En España y en Madrid también se llevó a la práctica la culpabilización del atropellado. Antes de la generalización del coche fue común hablar de los tranvías mataniños, y ya entonces apareció en prensa y en los debates políticos la idea de que la culpa de la gran cantidad de niños accidentados era de los padres descuidados.
Aunque las nuevas cotas de velocidad estaban en el origen de la mayoría de los accidentes ésta era, en realidad, intocable porque era el valor de distinción social de un vehículo que disfrutaban en ese momento las clases adineradas, y que tenía aún –y hasta la mejora de su mecánica y su popularización en la sociedad de consumo- un fin recreativo y elitista.
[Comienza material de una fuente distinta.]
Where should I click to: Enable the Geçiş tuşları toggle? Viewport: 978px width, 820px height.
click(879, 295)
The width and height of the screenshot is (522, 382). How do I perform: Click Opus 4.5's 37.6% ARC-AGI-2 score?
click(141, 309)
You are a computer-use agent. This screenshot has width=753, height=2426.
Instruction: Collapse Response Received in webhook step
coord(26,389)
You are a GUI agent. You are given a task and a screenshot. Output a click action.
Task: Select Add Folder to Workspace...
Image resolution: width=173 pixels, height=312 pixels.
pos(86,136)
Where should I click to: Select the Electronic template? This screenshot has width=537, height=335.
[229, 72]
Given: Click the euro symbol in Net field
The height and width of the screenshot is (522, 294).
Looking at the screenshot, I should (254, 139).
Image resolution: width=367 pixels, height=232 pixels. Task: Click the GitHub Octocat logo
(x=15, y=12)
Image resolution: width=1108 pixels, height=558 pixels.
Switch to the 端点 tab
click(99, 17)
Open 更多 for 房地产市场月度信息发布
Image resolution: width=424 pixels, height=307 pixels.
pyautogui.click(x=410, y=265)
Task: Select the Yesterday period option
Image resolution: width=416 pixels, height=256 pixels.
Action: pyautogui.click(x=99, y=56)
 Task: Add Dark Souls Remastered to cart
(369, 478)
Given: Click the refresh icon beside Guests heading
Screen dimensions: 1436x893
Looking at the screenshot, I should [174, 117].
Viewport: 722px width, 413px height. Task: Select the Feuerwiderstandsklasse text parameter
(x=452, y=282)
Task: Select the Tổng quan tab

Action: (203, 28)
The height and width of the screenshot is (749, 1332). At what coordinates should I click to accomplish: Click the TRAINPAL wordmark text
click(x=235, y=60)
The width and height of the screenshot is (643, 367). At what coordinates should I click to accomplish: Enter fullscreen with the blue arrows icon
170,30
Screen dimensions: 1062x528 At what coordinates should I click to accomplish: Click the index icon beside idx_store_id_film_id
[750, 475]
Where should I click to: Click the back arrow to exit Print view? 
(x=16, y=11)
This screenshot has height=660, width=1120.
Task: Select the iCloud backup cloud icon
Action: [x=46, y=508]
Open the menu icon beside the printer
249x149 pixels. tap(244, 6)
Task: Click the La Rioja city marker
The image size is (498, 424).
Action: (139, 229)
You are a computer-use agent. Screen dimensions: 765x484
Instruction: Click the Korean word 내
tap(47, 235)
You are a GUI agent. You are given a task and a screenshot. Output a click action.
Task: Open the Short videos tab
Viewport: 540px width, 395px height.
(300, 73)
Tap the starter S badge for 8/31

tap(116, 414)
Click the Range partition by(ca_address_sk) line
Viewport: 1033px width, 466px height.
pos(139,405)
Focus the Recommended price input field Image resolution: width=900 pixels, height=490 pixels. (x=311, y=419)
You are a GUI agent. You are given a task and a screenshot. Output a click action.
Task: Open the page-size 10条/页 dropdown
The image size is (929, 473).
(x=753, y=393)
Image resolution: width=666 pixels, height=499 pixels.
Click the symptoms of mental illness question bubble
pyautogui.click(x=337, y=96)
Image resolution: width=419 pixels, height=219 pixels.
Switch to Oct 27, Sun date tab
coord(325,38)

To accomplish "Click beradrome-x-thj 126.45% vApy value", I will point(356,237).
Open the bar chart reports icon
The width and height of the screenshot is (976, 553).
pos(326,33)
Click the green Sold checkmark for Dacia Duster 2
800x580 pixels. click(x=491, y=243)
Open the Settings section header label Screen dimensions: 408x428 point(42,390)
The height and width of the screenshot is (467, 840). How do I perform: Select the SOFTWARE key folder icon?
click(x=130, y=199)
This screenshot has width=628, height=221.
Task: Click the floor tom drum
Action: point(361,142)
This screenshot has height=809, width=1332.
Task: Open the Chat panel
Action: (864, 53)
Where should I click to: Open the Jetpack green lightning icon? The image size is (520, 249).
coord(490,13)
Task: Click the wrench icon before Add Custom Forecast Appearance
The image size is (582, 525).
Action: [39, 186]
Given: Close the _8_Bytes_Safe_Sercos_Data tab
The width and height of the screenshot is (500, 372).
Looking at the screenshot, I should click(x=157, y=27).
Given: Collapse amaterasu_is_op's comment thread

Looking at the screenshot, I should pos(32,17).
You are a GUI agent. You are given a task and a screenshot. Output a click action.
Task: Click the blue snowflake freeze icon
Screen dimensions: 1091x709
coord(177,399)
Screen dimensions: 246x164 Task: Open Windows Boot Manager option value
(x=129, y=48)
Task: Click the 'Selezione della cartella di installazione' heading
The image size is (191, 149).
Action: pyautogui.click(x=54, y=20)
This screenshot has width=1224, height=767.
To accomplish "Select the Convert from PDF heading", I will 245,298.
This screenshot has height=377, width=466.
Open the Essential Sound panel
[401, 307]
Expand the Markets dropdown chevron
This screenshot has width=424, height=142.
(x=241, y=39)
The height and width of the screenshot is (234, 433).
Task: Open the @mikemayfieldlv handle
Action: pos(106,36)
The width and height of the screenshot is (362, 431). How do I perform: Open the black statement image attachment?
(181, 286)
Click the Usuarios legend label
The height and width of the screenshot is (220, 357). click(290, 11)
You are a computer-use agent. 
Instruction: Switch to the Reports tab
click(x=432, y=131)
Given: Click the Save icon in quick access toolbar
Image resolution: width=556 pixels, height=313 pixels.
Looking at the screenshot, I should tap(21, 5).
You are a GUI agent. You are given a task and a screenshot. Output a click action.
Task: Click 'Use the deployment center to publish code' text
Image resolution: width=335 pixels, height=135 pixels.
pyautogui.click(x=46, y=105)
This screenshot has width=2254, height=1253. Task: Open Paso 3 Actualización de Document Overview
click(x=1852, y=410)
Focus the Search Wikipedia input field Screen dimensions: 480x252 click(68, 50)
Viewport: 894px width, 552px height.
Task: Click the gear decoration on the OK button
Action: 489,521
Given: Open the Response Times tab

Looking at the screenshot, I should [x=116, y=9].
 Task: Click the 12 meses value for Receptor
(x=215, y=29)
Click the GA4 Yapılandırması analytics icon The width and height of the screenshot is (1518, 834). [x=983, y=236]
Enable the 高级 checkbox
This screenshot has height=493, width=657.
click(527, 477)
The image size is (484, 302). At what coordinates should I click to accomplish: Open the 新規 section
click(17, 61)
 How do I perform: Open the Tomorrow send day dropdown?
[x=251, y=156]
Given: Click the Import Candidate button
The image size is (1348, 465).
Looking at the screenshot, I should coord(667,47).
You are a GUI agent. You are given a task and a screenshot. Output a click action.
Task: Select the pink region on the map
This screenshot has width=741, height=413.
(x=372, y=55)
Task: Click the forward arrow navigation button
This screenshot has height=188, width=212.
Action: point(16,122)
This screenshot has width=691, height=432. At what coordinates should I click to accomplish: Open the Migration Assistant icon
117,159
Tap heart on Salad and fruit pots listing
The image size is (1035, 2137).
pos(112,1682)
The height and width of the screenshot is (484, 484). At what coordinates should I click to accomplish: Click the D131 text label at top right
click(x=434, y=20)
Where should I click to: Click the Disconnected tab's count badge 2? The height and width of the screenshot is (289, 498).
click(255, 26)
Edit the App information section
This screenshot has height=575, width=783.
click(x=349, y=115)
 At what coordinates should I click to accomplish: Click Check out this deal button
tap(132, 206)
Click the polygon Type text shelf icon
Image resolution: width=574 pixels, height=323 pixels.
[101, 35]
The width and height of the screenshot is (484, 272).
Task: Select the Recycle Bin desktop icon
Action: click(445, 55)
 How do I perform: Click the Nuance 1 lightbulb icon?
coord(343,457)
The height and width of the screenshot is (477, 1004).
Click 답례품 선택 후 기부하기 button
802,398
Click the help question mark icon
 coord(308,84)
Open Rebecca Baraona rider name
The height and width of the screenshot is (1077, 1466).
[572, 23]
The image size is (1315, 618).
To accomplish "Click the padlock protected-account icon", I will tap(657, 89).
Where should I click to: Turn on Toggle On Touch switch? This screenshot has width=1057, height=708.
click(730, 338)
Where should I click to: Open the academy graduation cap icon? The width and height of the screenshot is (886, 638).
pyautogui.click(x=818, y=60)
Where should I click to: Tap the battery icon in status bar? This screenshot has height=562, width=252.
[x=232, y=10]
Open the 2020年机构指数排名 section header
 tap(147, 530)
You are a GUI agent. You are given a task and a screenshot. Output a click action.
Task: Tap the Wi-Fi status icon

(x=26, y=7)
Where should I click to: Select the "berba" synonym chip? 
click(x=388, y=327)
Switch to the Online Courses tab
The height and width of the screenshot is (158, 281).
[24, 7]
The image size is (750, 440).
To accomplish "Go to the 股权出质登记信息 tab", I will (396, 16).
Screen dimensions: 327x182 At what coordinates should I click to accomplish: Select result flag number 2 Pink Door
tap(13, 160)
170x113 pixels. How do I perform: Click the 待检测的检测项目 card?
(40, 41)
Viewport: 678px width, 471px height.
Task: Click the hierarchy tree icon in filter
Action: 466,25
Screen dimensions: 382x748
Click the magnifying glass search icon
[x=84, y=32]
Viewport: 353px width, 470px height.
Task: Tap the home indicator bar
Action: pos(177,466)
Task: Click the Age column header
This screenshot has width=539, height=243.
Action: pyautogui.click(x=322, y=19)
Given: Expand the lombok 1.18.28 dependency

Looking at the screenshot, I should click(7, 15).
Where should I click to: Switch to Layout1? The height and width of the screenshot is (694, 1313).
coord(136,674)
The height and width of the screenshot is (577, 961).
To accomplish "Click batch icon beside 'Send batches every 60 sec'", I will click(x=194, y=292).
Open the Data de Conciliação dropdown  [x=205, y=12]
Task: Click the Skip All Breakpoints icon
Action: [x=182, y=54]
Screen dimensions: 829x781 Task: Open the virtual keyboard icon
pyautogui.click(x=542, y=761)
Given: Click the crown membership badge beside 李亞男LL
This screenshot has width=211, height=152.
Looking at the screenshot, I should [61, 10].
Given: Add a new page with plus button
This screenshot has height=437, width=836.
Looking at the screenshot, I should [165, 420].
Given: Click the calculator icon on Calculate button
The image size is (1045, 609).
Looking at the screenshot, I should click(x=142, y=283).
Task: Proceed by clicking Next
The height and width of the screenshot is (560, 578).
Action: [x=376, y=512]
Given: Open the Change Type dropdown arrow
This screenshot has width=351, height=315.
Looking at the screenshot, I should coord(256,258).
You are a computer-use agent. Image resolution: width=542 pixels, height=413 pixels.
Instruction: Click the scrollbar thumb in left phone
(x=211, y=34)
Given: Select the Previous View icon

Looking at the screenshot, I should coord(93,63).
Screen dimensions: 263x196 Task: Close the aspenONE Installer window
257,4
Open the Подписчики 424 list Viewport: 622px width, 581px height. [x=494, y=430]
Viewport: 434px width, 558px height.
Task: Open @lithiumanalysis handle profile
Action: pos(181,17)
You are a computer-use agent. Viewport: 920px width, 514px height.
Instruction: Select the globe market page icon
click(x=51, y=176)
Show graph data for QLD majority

El número de accidentes era desproporcionado en relación con el número de coches que circulaban, pero a los peatones de la época les era complicado calcular de forma inconsciente el tiempo que el automóvil tardaría en cruzarse en su trayectoria.
Con la culpabilización del peatón se obviaba que la gente, esa que frecuentemente se tachaba de ignorante e indisciplinada, no hacía nada más que el uso normal de la calle hasta el momento.
Ya en 1908 el Conde de Peñalver (alcalde de Madrid entonces) iniciaba un bando municipal diciendo: “El automóvil no debe circular por una población a velocidades excesivas, produciendo molestias y peligros al vecindario; pero éste, por su parte, no tiene tampoco derecho a disputar a los vehículos, la posesión y disfrute del centro de las calles y plazas”. Se trataba de un auténtico cambio de paradigma, y no resulta ocioso saber que, precisamente, este político fue el primer dueño de un coche en Madrid, ejemplificando a la perfección el hecho de que las élites sociales coincidían exactamente con el exiguo grupo de propietarios de automóviles (que no conductores, pues lo habitual era que el volante lo manejaran chóferes). En ello incide Nuria Rodríguez en su tesis doctoral La capital de un sueño: 1900-1936: La formación de una metrópili europea.
Sin embargo, en Estados Unidos, Henry Ford decidió democratizar el automóvil en 1913 con un coche, el Ford T, que nace con la intención de poder ser vendido a quienes lo ensamblaban. En España, tras la Primera Guerra Mundial, a raíz de la prosperidad que alcanzó a algunas capas por la neutralidad española y el aumento de los salarios fruto del asociacionismo, fueron apareciendo cada vez más coches en las calles, aunque aún tardaría mucho en ser el coche un vehículo popular.
La nueva realidad trajo consigo una nueva reglamentación que tenía tanto de necesidad real de ordenar la circulación como de cambio de hábitos radical y conflictivo. Las normas nos empujaron hacia las aceras, aparecieron los pasos de peatones, se prohibieron las aglomeraciones y llegó el primer semáforo, en la Gran Vía con Alcalá, en 1925.
El camino hacia la ciudad dominado por la ideología social del automóvil se había iniciado con una conflictividad social que hoy tenemos olvidada por completo. ¿Cómo será el camino hacia una nueva ciudad del peatón?